Au cours de sa carrière politique en Belgique, elle a établi des liens étroits avec son pays d’origine. Tout d’abord, elle a conservé sa double nationalité belgo-turque. Ensuite, en 2010, elle a épousé l’avocat Hüseyin Rahmi Göktaş, alors attaché parlementaire d’Edibe Sözen, un député turc islamo-conservateur membre du Parti de la justice et du développement (AKP) de Recep Tayyip Erdoğan. Lors de la cérémonie, Erdoğan, alors Premier ministre mais déjà considéré comme l’un des hommes les plus puissants de Turquie, était présent avec sa famille.
Certains responsables politiques belges l’avaient accusée d’être un agent infiltré d’Erdoğan en Europe, et le membre du Mouvement réformateur belge (MR, Renew Europe) Denis Ducarme l’avait également accusée de jouer la carte du « communautarisme, de l’intégrisme et du radicalisme » en 2012. Elle a toujours rejeté ces accusations.
Par ailleurs, son exclusion du parti belge cdH avait été vivement critiquée par l’AKP à l’époque.
En 2020, après s’être retirée de la scène politique belge, elle a été nommée ambassadrice en Algérie par le gouvernement turc. Enfin, ce week-end, elle a été intégrée au gouvernement turc en tant que ministre de la Famille et des Services sociaux — devenant ainsi la seule femme du cabinet du président reconduit.
Ces sujets lui sont déjà familiers puisqu’elle a travaillé sur la pauvreté des enfants, les défis des familles monoparentales et la violence à l’égard des femmes au cours de sa carrière politique en Belgique.
Réactions politiques en Belgique
L’annonce de cette nomination a suscité des réactions en Belgique, notamment de la part de partis de droite.
Le parti flamand Vlaams Belang (Identité et Démocratie) a réitéré dans un communiqué ses appels à l’abolition de la double nationalité pour les représentants politiques et a déclaré qu’il interpellera le gouvernement fédéral à ce sujet.
« Le problème de la double nationalité et du conflit d’intérêts qui en découle ne peut être mieux illustré que par la nomination de Mme Göktaş en tant que ministre du gouvernement turc », explique Tom Van Grieken, président du Vlaams Belang.
« Non seulement le maintien de la double nationalité importe des conflits étrangers […] Les responsables politiques d’ici devraient travailler pour les gens d’ici et ne pas servir les intérêts de dictateurs étrangers. »
L’eurodéputée belge Assita Kanko, du groupe des Conservateurs et Réformistes européens (Nieuw-Vlaamse Alliantie, NV-A), a également commenté la nouvelle sur Twitter : « […] 10 ans au parlement bruxellois à ne rien faire d’autre que promouvoir le voile et nier avec véhémence le génocide arménien.

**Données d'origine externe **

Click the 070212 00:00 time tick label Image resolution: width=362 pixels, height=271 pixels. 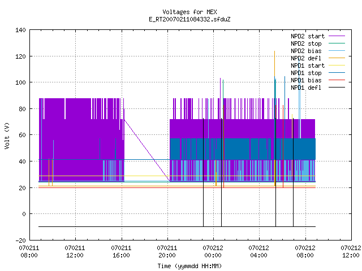point(213,252)
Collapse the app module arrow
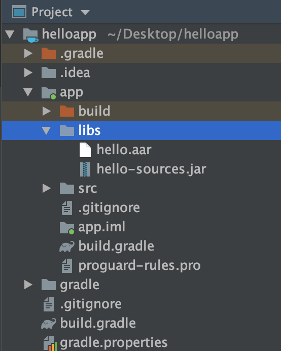281x351 pixels. [x=28, y=92]
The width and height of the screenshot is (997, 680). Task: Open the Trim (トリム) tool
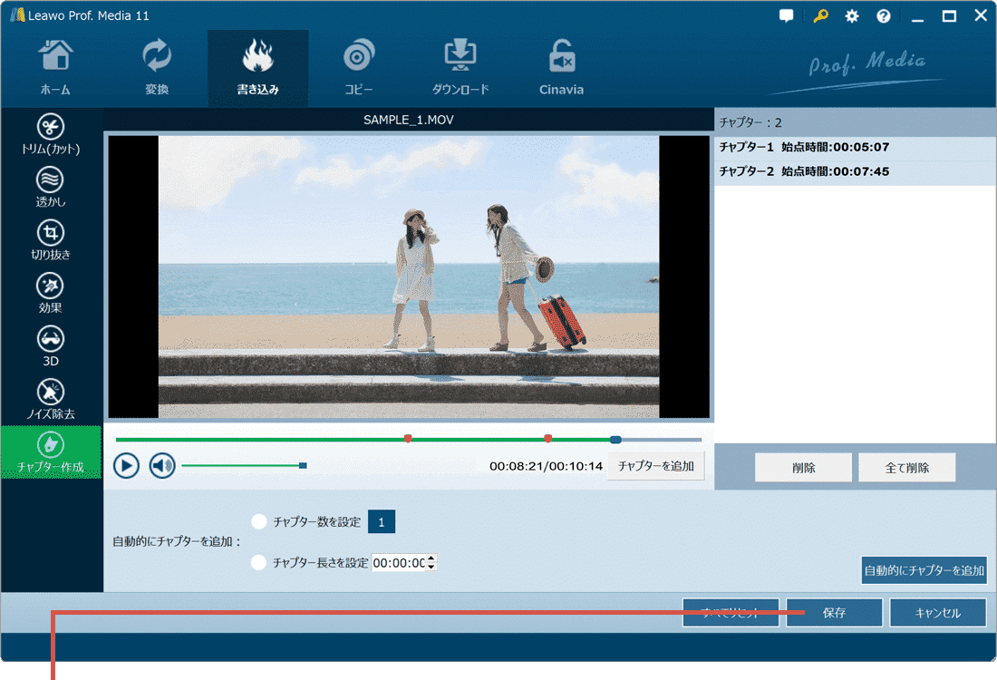click(51, 134)
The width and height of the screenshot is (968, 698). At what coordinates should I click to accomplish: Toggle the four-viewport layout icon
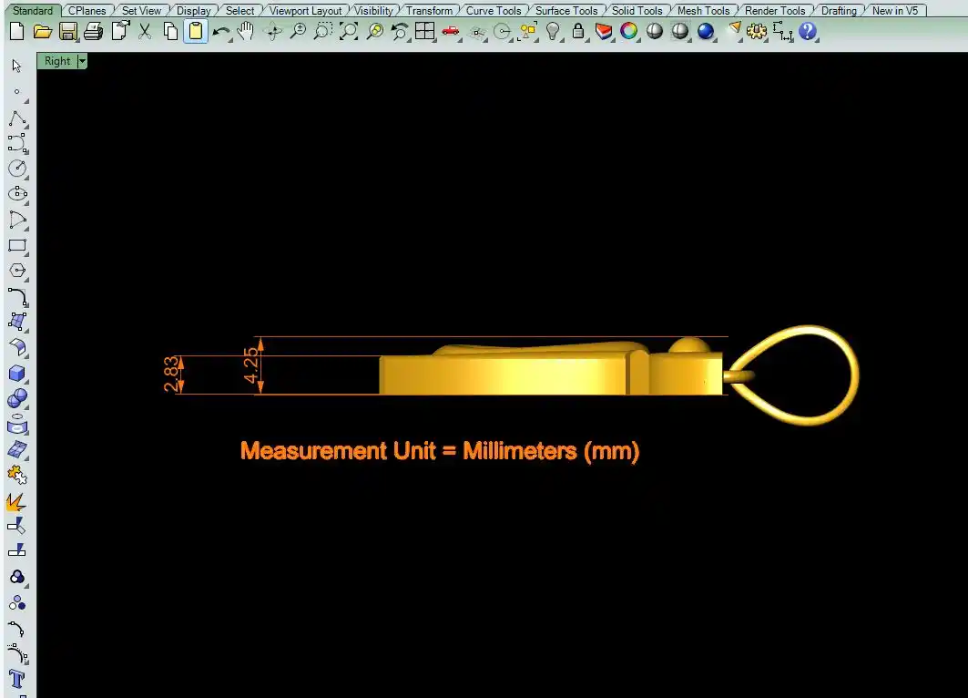point(424,32)
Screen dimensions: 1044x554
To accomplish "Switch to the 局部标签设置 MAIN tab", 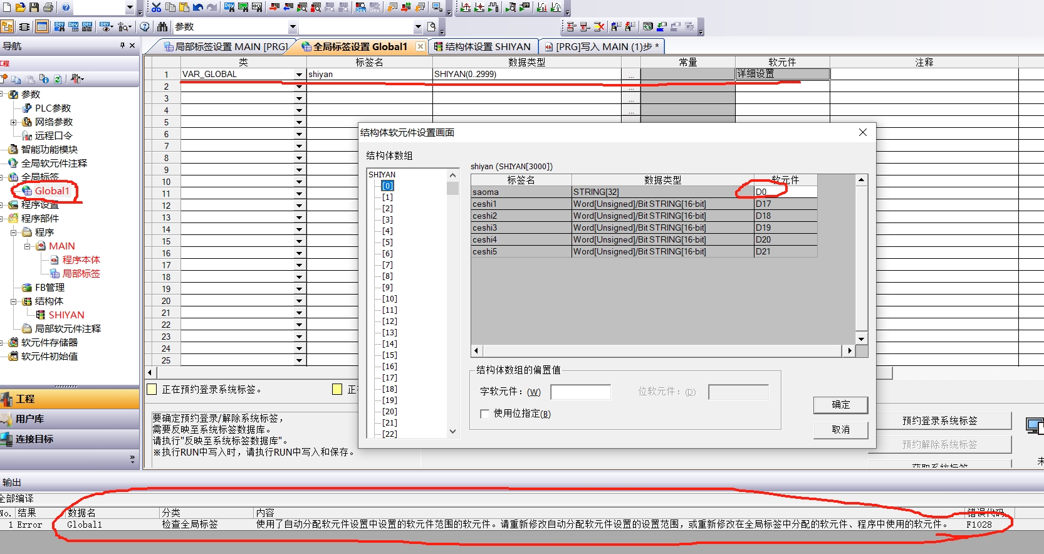I will click(224, 46).
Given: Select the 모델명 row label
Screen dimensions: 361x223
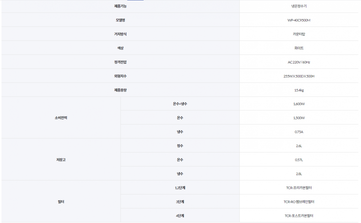Looking at the screenshot, I should pyautogui.click(x=119, y=20).
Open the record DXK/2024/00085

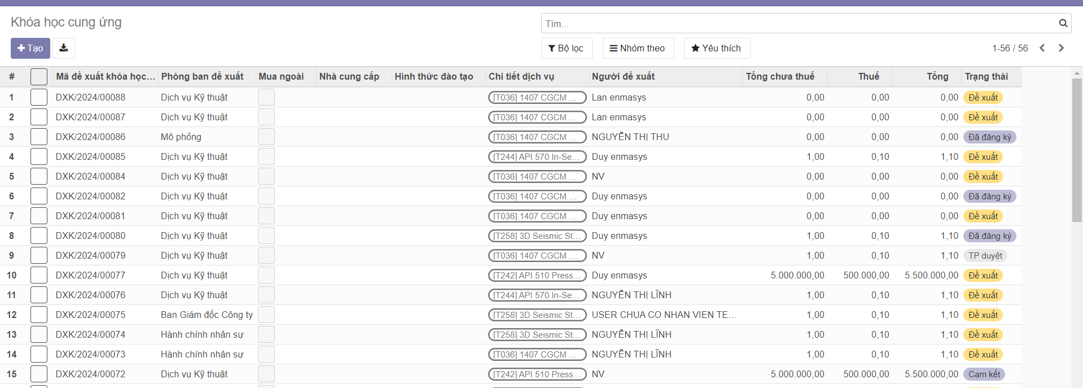(x=91, y=156)
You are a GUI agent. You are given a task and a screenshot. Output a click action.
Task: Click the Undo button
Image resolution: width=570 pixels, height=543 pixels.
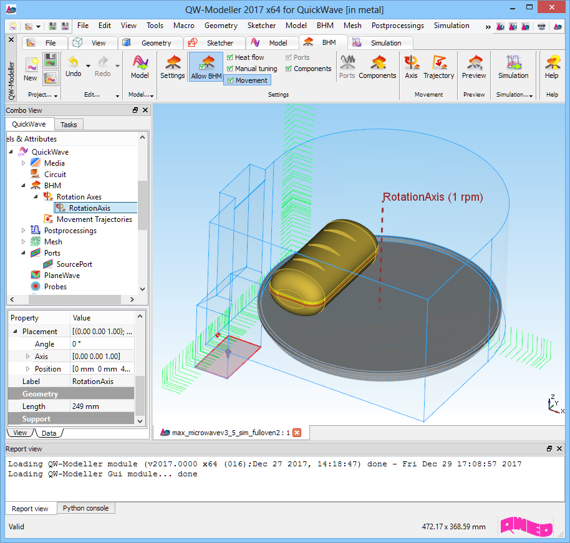point(73,67)
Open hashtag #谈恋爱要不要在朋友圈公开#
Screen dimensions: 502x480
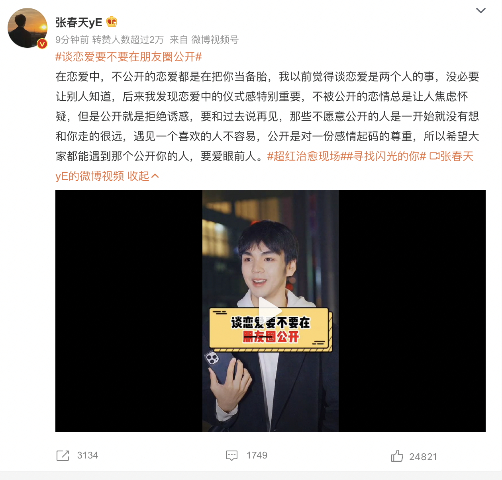coord(129,57)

Maintenant elle peut continuer à promouvoir ses idées misogynes mais dans la Turquie d’Erdoğan. […] »
Le conseiller communal de Molenbeek-Saint-Jean et membre du parti social-libéral DéFI, Rachid Ben Salah, a pour sa part officiellement félicité la nouvelle ministre turque, mais le président du parti, François De Smet, a répondu lundi dans un tweet que ces félicitations étaient « totalement inappropriées et n’engageaient pas DéFI ».

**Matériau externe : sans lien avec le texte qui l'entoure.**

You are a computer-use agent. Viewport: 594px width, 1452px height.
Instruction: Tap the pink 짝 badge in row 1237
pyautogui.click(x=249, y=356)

Selon lui, le parcours de Mahinur Göktaş devrait « au contraire faire réfléchir tous les partis [sur les] excès d’un certain communautarisme ».
Les autres partis politiques ne s’étaient pas exprimés sur le sujet au moment de la rédaction de cet article.
Mahinur Göktaş a remercié le président turc sur Twitter pour sa nomination, ajoutant : « Puisse cette nouvelle période, au cours de laquelle nous travaillerons avec le principe de “famille solide, Turquie solide” et œuvrerons à l’objectif d’une grande Turquie, être bénéfique à notre pays et à notre nation ».
Le nouveau cabinet turc se réunira pour la première fois ce mardi 6 juin.